Bill and I are a lot alike in many ways. We enjoy the same music and movies; we have a great sex life; and we share similar political and spiritual beliefs. But, when it comes to our eating habits, we are like oil and water. He's oil; I'm water, and we would not make good salad dressing.
In fact, he hates salad, unless it's meat. I'm a vegetarian, and his idea of vegetables is French fries with ketchup. "Well, the school board says it's a vegetable," he says. ... and I'm a food and nutrition professional!
This used to drive me absolutely crazy. Then I realized, none of us has a perfect "I agree-with-you-100%-of-the-time" relationship. There's always going to be something that bugs us about the other person.
Still, personal styles can really have a big impact on a relationship, particularly when it comes to food and eating, and especially if, as a couple, your eating styles are so different, it sometimes feels like your partner is more into food than he is into you!
We're all unique and different when it comes to our individual metabolisms, responses to stimuli, family backgrounds, genetics, customs, social values and food habits. My family sat around the dinner table until dad finished eating. However, on days when Bill's mom was waitressing, the family gobbled down his dad's dinners in front of the TV or at the table during commercials.

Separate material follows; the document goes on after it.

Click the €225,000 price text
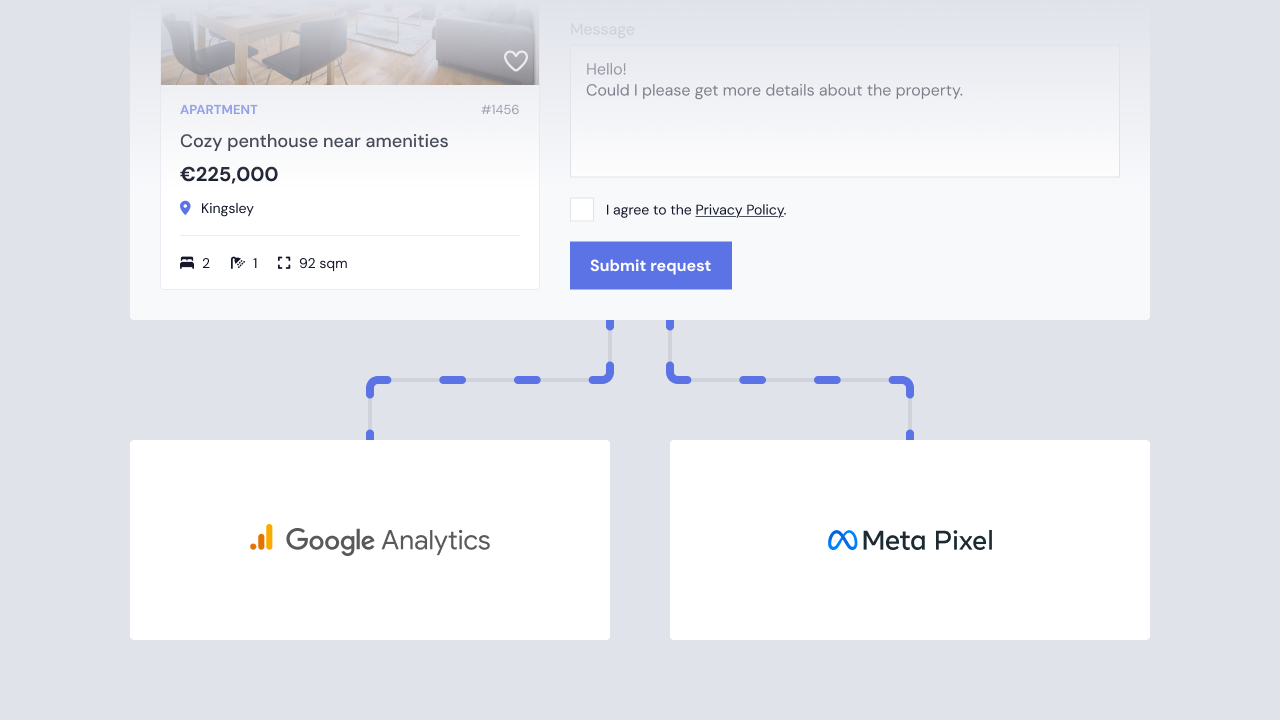1280x720 pixels. point(229,175)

Even today, when he scarfs down his food and heads for the living room, it feels just like he's rolling over and going to sleep after sex, with no cuddling. We grew up with completely different lifestyles.
We all create and recreate our own brain chemistry, a product of our repeated choices. If he's stressed and gets hungry, for example, he gets cranky, downright irritable — a perfect excuse to swing by the drive-in window on the way home.

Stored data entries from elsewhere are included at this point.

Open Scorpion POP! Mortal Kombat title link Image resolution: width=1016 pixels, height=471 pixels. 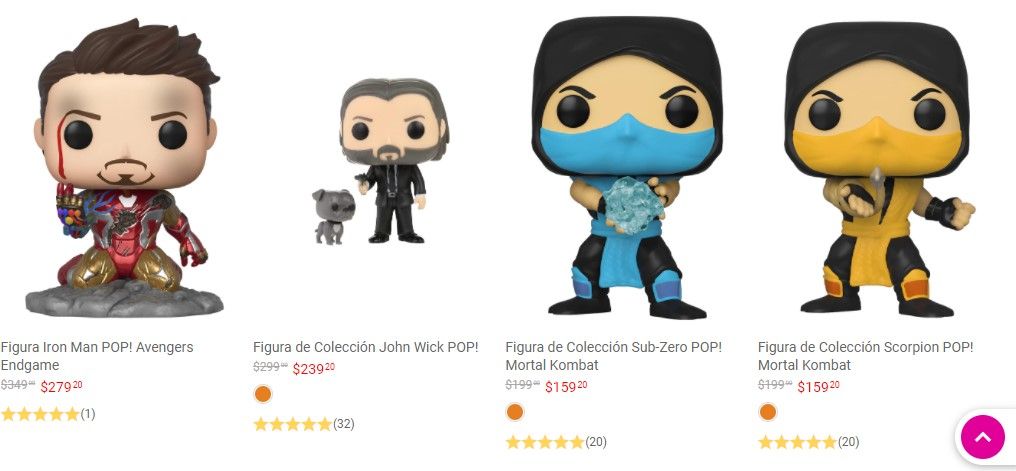pos(866,356)
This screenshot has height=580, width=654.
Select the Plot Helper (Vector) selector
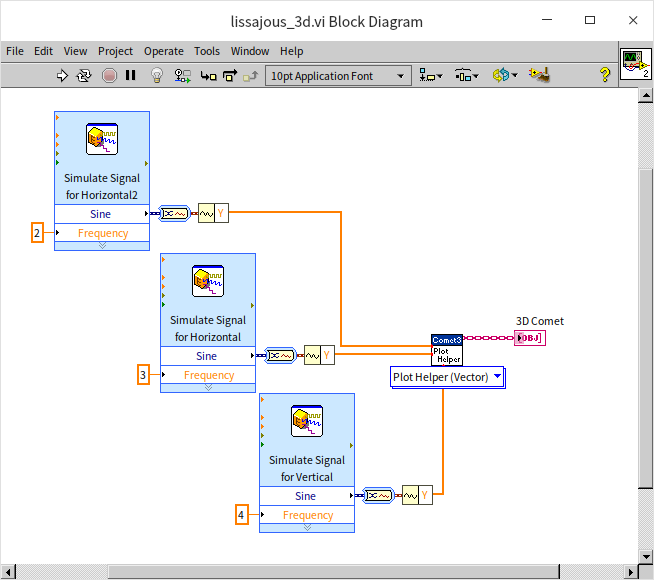click(447, 377)
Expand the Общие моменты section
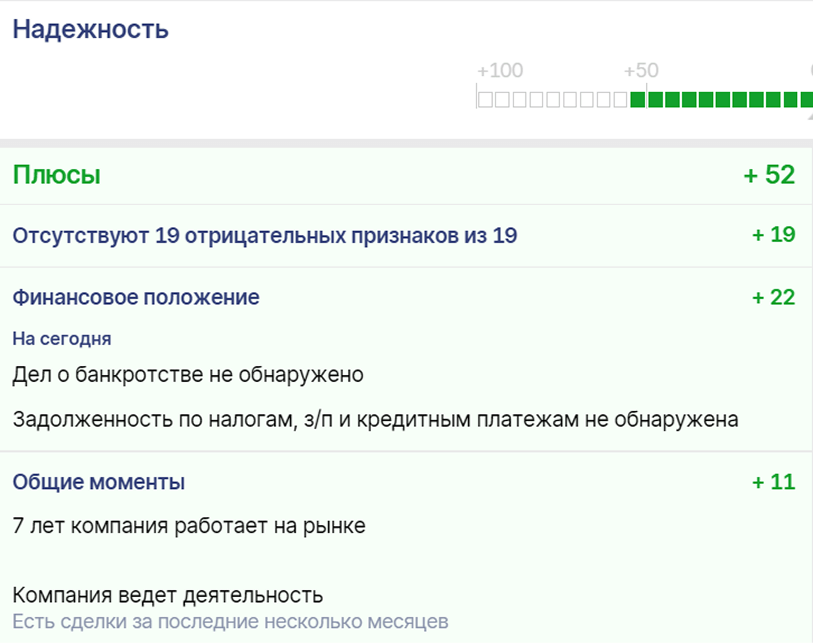This screenshot has width=813, height=643. click(x=99, y=482)
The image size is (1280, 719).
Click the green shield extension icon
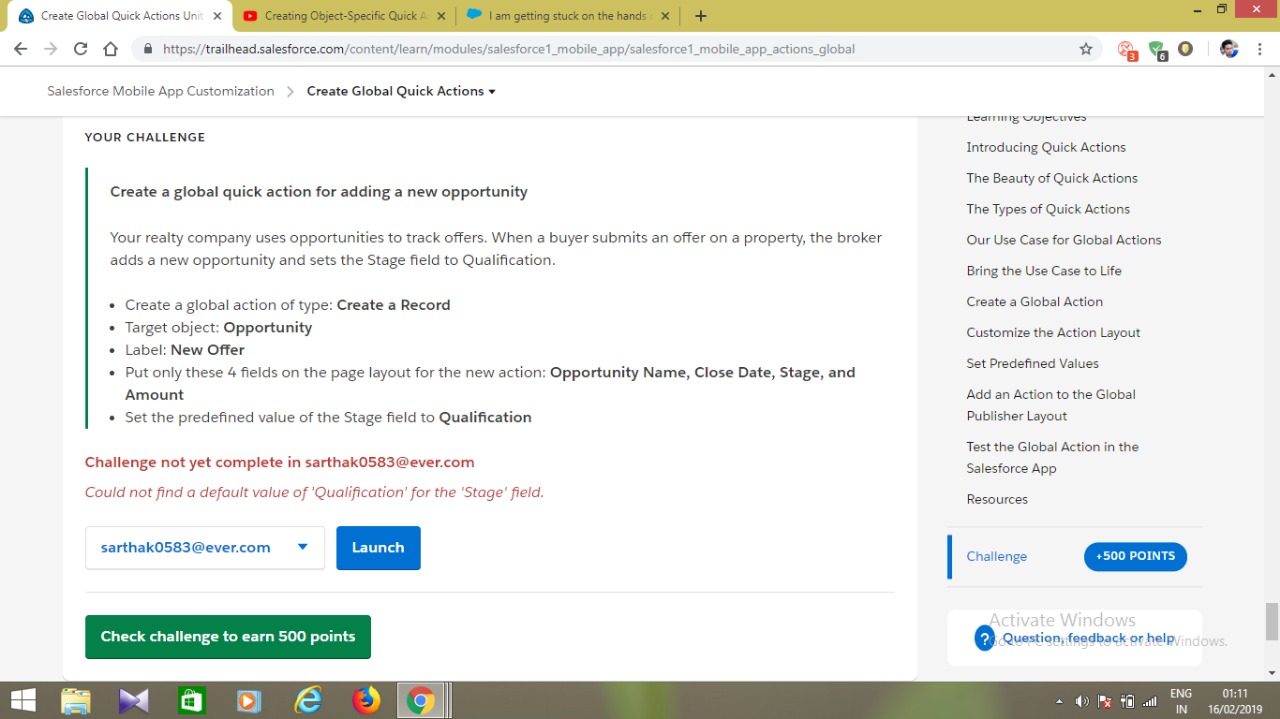1157,48
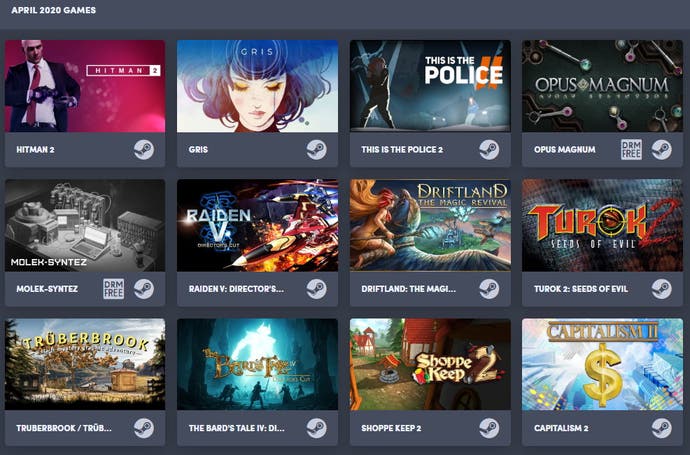
Task: Open the Shoppe Keep 2 cover image
Action: coord(430,364)
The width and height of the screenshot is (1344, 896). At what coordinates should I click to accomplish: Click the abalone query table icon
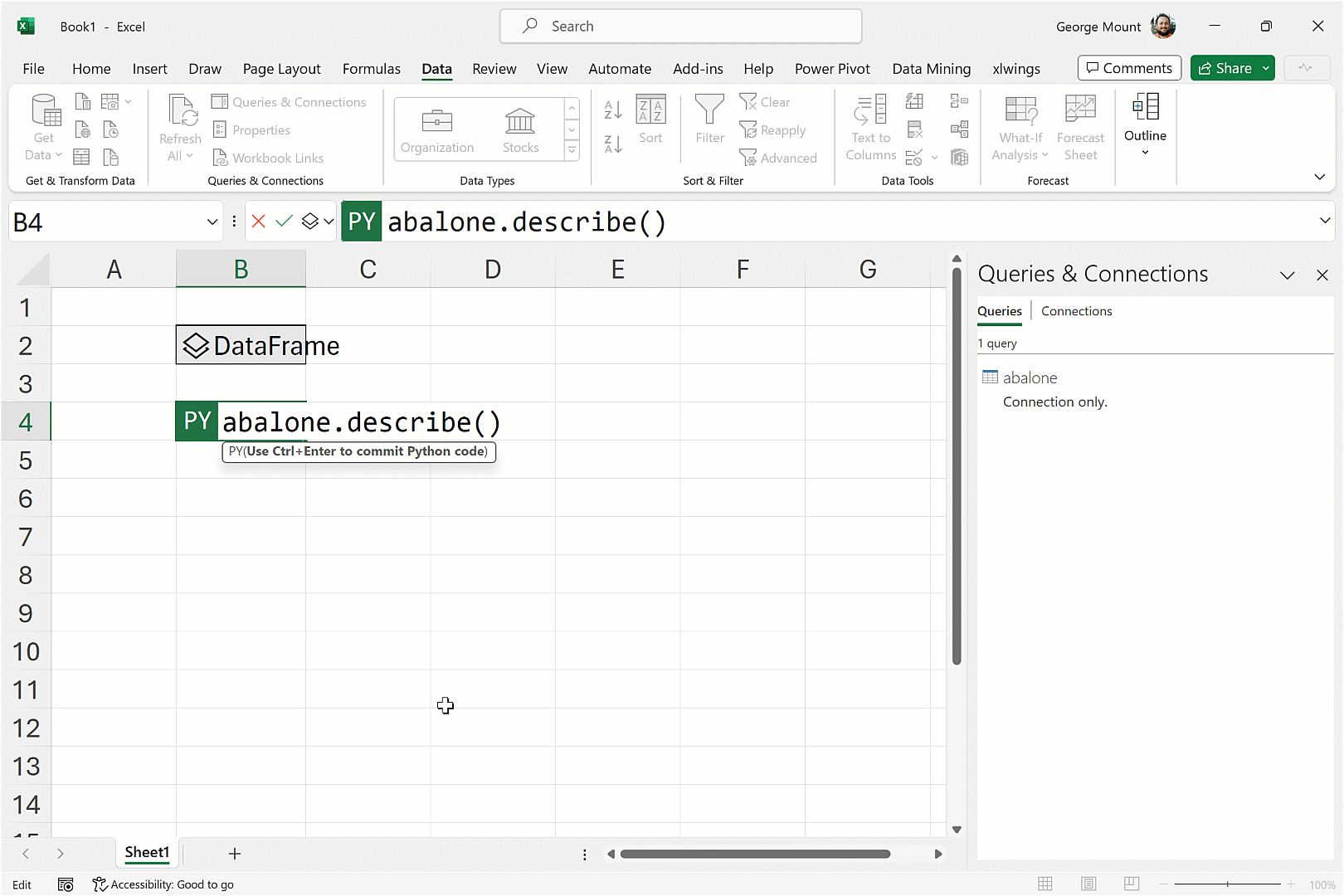click(x=990, y=377)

Eating for emotional fulfillment or beyond just nourishing the body can stimulate neurochemicals that set up their own "constant cravings," signaling and feeding food addictions. There are lots of reasons why people get fixated on food and can't resist it, or don't. Even past spiritual experiences, like his starving to death in the Middle ages, can resurface energetically and manifest in his feeling insecure about food.